BEGIN Source material

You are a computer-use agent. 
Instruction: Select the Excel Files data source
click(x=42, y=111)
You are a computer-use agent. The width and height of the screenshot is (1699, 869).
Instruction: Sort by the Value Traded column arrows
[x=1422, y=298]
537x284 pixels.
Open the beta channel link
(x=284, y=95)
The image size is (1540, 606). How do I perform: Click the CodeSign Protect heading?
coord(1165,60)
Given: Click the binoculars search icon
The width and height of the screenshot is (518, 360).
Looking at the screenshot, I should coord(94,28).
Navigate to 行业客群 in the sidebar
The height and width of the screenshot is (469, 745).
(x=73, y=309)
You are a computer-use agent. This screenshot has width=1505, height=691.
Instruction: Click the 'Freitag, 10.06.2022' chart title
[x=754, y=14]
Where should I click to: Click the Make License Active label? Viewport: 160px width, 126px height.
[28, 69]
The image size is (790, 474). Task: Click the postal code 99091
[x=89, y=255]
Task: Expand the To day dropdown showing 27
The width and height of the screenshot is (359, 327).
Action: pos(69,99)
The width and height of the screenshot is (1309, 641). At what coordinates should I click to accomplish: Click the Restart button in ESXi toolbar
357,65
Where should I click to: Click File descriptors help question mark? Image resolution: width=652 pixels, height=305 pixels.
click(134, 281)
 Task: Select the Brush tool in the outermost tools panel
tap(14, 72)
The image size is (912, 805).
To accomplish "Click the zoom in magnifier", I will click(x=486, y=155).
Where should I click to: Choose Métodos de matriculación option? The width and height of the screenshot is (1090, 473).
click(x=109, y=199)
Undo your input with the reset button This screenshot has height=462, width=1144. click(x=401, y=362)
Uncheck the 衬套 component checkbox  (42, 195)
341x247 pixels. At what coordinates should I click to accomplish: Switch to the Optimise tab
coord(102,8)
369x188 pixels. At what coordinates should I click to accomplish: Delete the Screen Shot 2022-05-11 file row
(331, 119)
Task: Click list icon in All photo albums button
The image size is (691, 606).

END Source material

### Task
Filter the records above and copy every line that contains the word "computer".

### Answer to this problem
You are a computer-use agent. 
You are a computer-use agent. The width and height of the screenshot is (1699, 869).
You are a computer-use agent. This screenshot has width=1505, height=691.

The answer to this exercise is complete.